### Page
════════════════

Marcel Frémaux est quinquagénaire. Fils de Pierre Frémaux, dit « Brumaire » : ancien lieutenant de la Résistance, déporté à Auschwitz puis Buchenwald et revenu d’entre les morts bien après la libération, manquant ainsi les honneurs de la Patrie reconnaissante à ses héros. Héros taciturne, héros blessé, héros oublié par les vivats aux bénéfices des foules de résistants de la toute dernière heure alors que ceux qui avaient combattus dès les premiers jours étaient morts ou encore derrière les barbelés.
Est-ce parce que son père ne lui a jamais raconté son histoire ? est-ce parce que ce dernier est mort avant d’avoir ressenti le besoin de s’ouvrir à un fils avide d’entendre son père que Marcel Frémaux est devenu biographe ? Un biographe « familial » dont la profession est de coucher sur le papier l’histoire des autres. Ses clients sont des particuliers désireux de mettre leur mémoire par écrit. Ou certains de leurs proches voulant les honorer en leur offrant leur vie mise en valeur par une reliure de qualité.

════════════════

### Données recueillies
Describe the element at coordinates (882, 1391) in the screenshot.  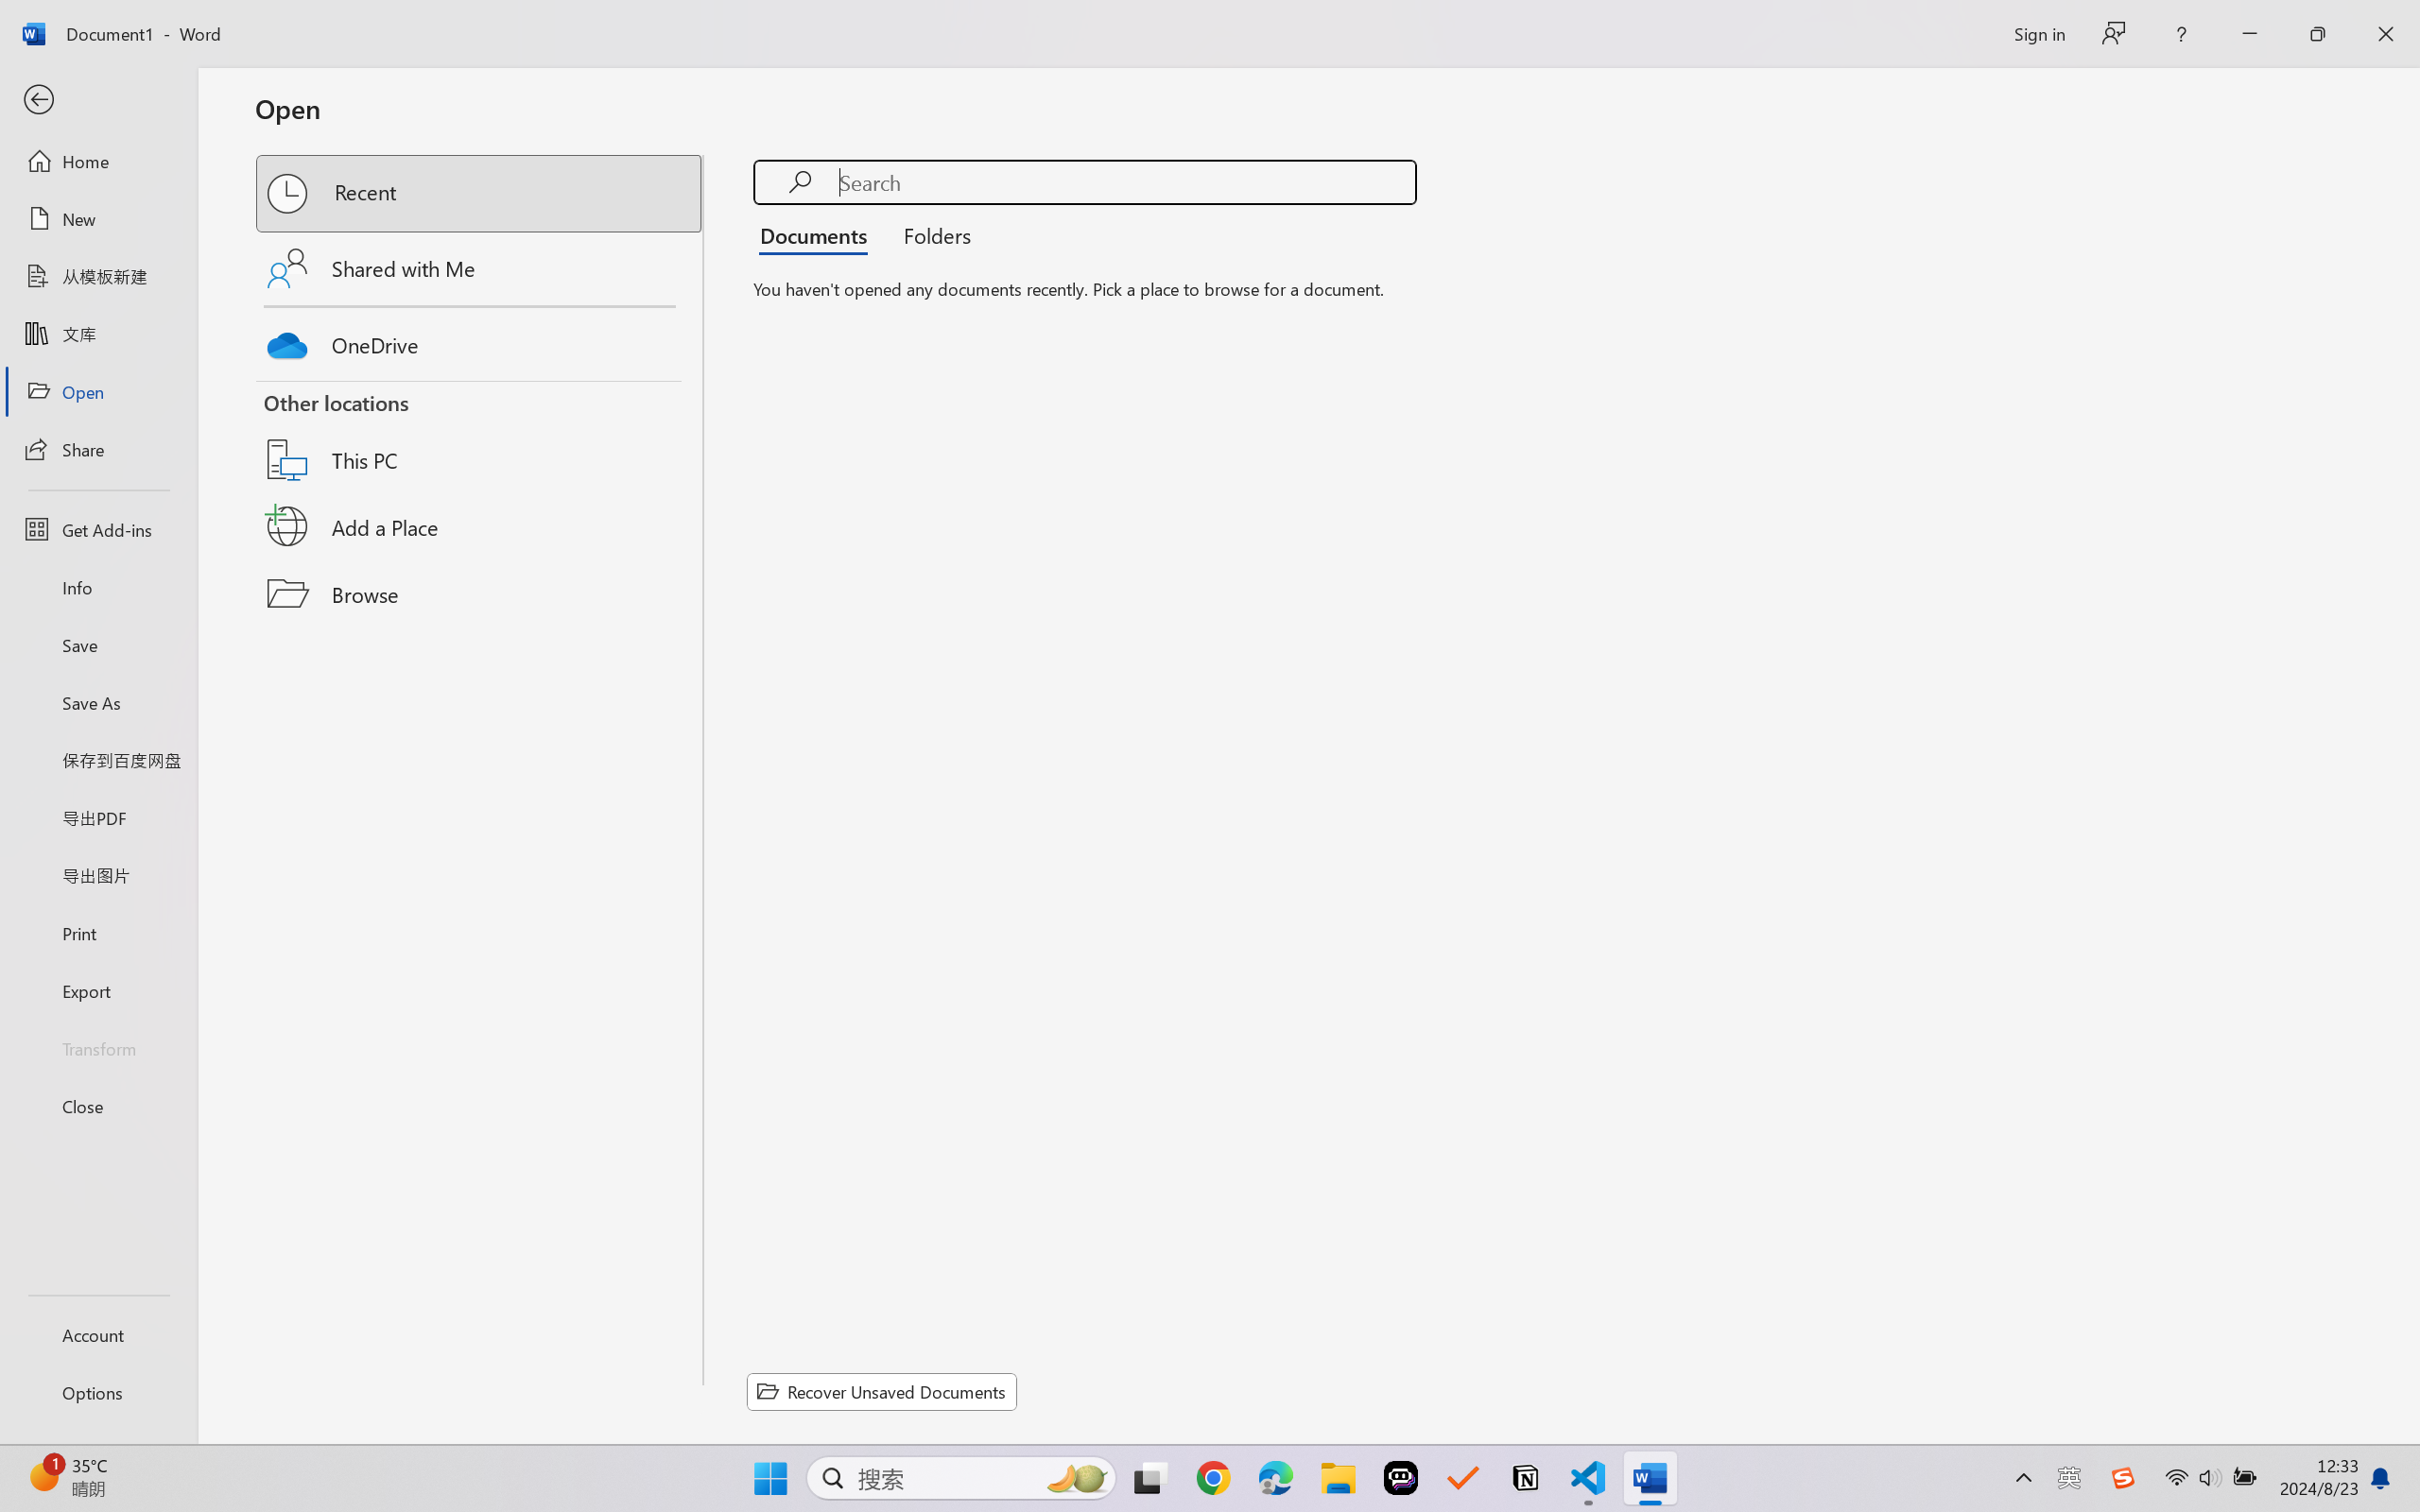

════════════════

Reprenez le texte sur le biographe Marcel Frémaux à partir de sa dernière phrase et poursuivez-le. Les données qui précèdent forment un matériau distinct et indépendant.

### Résultat de l'exercice
C’est le cas de Lupuline Beuzaboc. Elle souhaite mettre l’écrivain en relation avec son père âgé de 83 ans pour que celui-ci lui conte « sa guerre » : cheminot dans la région de Lille, Tescelin Ghesquière dit « Beuzaboc » a résisté à l’envahisseur teuton. Rien d’envergure, mais des coups d’éclat ici et là, comme fleurir au nez et à la barbe de l’occupant la tombe d’un soldat britannique tombé en 1915, assassiner en pleine rue un soldat allemand, tenir compagnie à un anglais blessé en attendant son transfert en zone libre… Des histoires que Beuzaboc racontait à sa fille alors qu’elle n’était qu’une enfant. Des histoires avec lesquelles Lupuline a grandi et s’est construite.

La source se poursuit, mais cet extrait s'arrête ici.